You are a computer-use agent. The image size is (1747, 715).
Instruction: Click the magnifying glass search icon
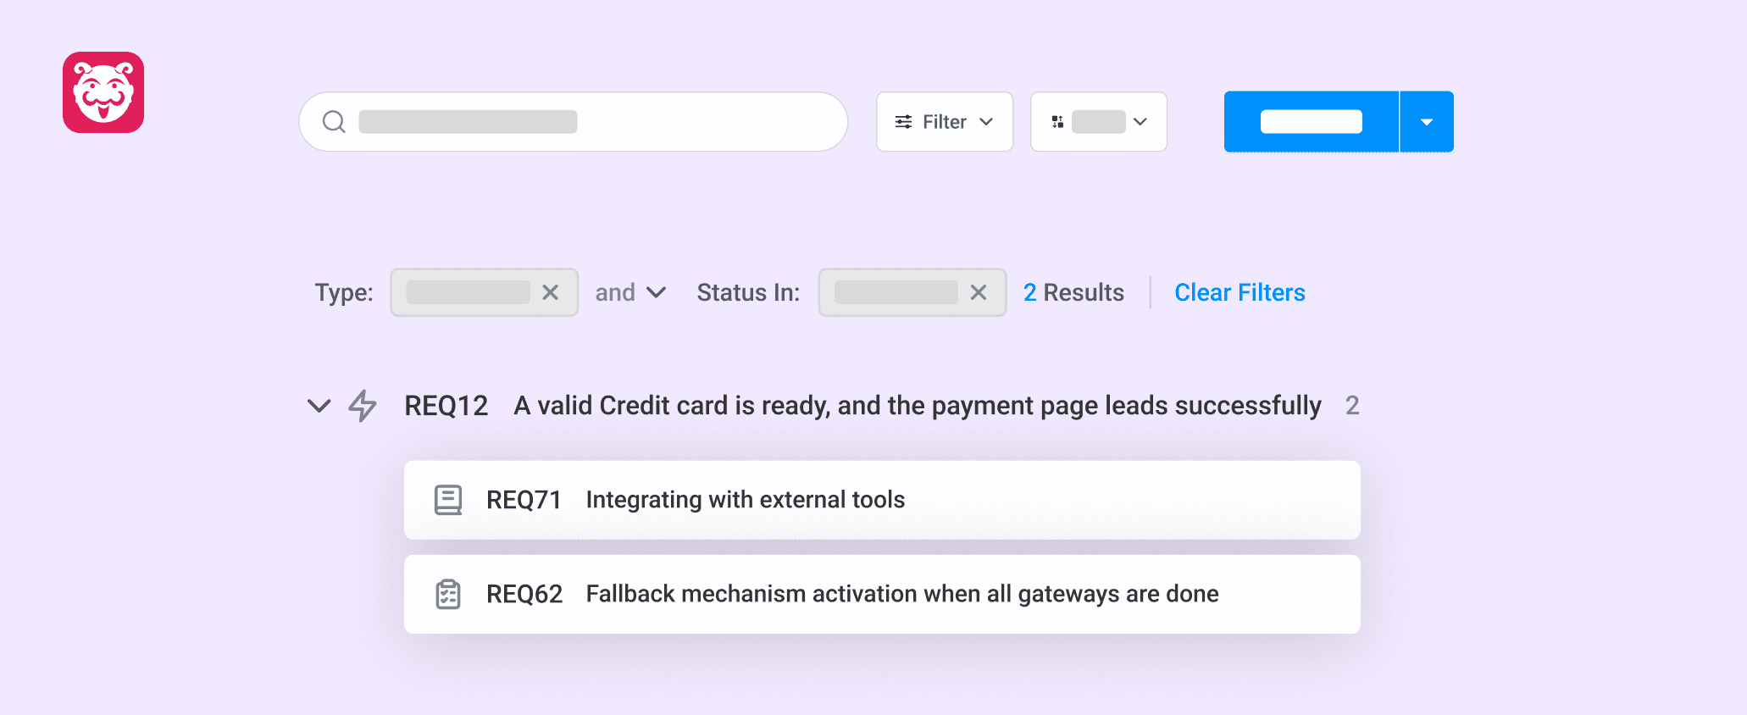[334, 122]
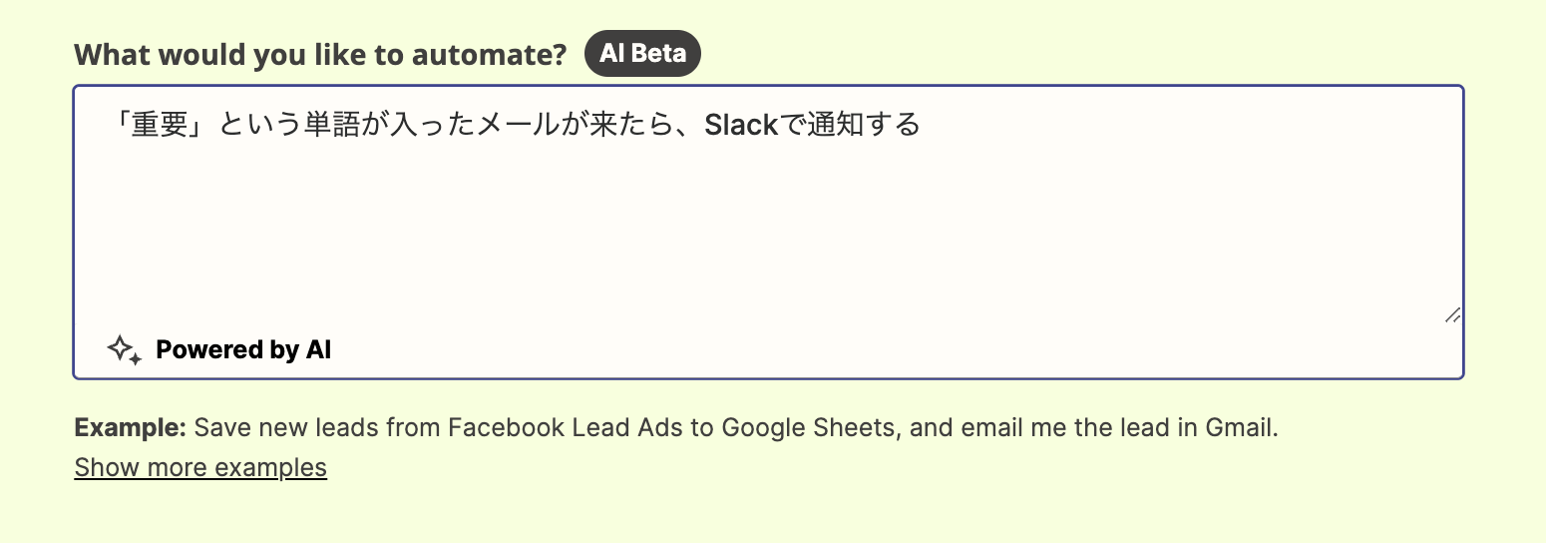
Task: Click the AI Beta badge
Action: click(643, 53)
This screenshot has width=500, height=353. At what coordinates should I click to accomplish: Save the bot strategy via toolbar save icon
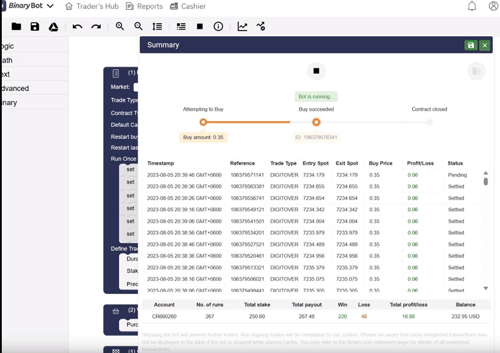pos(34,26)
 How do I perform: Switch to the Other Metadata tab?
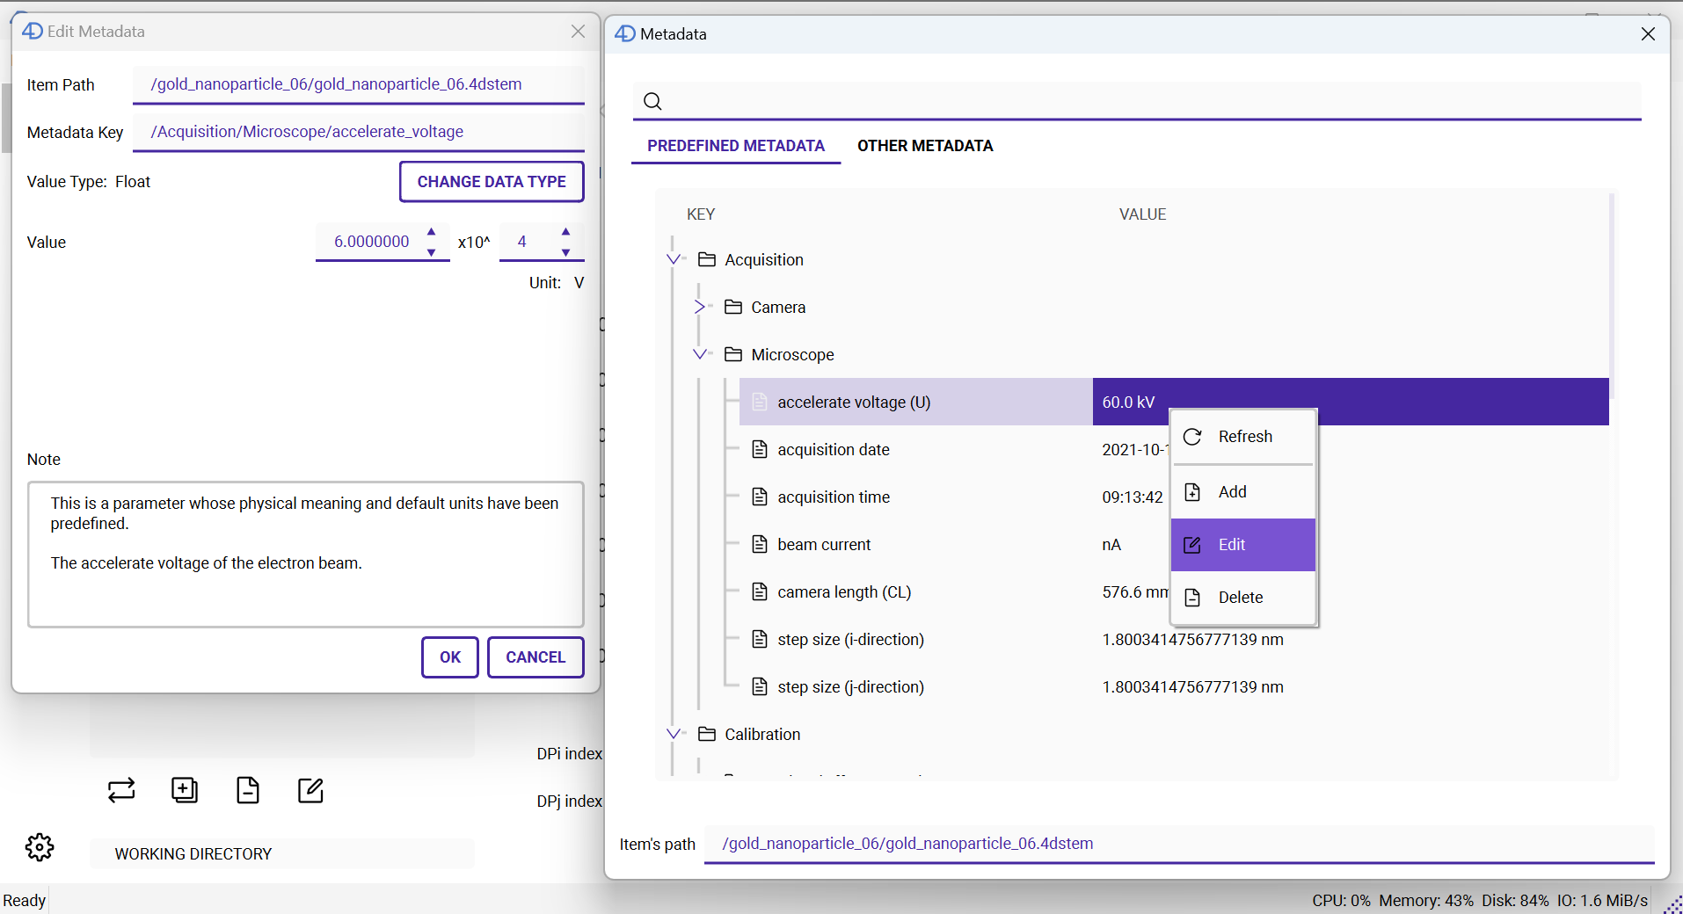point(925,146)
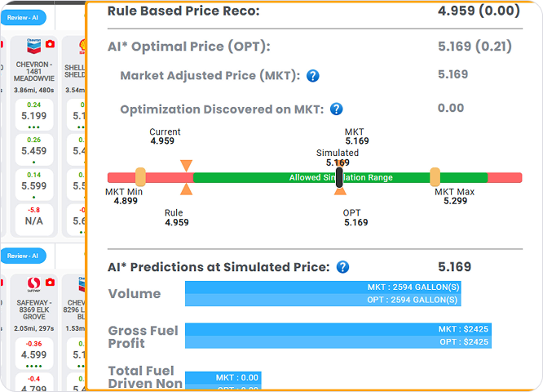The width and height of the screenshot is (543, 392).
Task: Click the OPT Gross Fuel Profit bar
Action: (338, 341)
• • •
YOUR GOAL:
When you write out the material, keep every line exact and leave out each picture.

REPLY TO THE TASK:
You are a computer-use agent. The image size is (1747, 715).
Instruction: Click the magnifying glass search icon
[334, 122]
Task: Click the AI Beta badge
Action: click(643, 53)
This screenshot has width=500, height=353. At what coordinates should I click to accomplish: Save the bot strategy via toolbar save icon
pos(34,26)
 How do I perform: Switch to the Other Metadata tab?
point(925,146)
The width and height of the screenshot is (543, 392).
Task: Click the OPT Gross Fuel Profit bar
Action: (338, 341)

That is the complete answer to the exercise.